▸ Your objective
Check each line below for the word "computer", and copy those that have it.

(Stored records)
>>>
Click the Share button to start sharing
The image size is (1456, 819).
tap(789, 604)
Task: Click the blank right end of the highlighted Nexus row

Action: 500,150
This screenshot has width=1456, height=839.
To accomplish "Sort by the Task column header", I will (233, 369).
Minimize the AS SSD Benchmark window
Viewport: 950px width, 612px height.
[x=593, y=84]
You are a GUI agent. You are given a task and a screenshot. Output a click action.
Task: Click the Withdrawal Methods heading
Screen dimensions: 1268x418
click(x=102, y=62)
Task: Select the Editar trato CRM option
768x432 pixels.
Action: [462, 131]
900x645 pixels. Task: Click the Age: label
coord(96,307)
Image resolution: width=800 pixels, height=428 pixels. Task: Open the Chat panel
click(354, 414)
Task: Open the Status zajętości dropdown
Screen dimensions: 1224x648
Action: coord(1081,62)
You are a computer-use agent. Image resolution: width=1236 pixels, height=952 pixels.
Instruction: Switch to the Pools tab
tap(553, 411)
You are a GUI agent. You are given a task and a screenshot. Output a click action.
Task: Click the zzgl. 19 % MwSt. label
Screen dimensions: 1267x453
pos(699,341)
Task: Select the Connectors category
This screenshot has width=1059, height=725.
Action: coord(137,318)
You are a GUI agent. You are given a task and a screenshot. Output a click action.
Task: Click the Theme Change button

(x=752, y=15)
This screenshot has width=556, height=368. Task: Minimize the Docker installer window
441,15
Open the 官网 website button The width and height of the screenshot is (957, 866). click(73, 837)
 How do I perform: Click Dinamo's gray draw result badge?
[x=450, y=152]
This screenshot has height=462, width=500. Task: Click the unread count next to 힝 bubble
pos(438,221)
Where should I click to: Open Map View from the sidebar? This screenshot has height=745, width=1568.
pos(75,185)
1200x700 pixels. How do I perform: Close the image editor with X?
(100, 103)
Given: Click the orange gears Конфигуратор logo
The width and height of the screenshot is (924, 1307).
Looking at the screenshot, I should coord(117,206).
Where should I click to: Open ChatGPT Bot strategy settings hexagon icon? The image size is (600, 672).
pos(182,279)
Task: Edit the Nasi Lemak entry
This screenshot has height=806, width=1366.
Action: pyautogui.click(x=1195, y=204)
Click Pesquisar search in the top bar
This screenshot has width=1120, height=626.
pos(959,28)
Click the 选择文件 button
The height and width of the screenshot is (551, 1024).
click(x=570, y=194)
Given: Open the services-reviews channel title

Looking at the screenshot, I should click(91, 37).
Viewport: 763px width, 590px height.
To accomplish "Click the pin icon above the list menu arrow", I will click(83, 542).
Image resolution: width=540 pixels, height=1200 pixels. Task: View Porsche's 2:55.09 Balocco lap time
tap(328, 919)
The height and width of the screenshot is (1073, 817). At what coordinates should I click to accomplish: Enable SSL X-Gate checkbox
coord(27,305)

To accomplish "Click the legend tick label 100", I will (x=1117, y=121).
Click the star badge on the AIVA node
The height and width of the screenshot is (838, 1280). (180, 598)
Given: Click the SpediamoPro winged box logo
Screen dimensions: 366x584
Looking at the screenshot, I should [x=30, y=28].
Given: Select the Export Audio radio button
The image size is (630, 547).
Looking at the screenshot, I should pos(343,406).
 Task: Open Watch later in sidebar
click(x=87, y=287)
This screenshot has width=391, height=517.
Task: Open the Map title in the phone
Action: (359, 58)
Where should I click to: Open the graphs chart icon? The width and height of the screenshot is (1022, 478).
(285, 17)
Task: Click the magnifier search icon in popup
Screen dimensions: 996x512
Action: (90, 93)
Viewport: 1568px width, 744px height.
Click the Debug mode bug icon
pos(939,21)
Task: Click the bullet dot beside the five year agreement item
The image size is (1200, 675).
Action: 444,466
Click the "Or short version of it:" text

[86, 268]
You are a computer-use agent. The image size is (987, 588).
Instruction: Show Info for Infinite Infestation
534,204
<<<
▸ Response box
You are a computer-use agent. Image resolution: width=1236 pixels, height=952 pixels.
You are a computer-use agent. The image size is (987, 588).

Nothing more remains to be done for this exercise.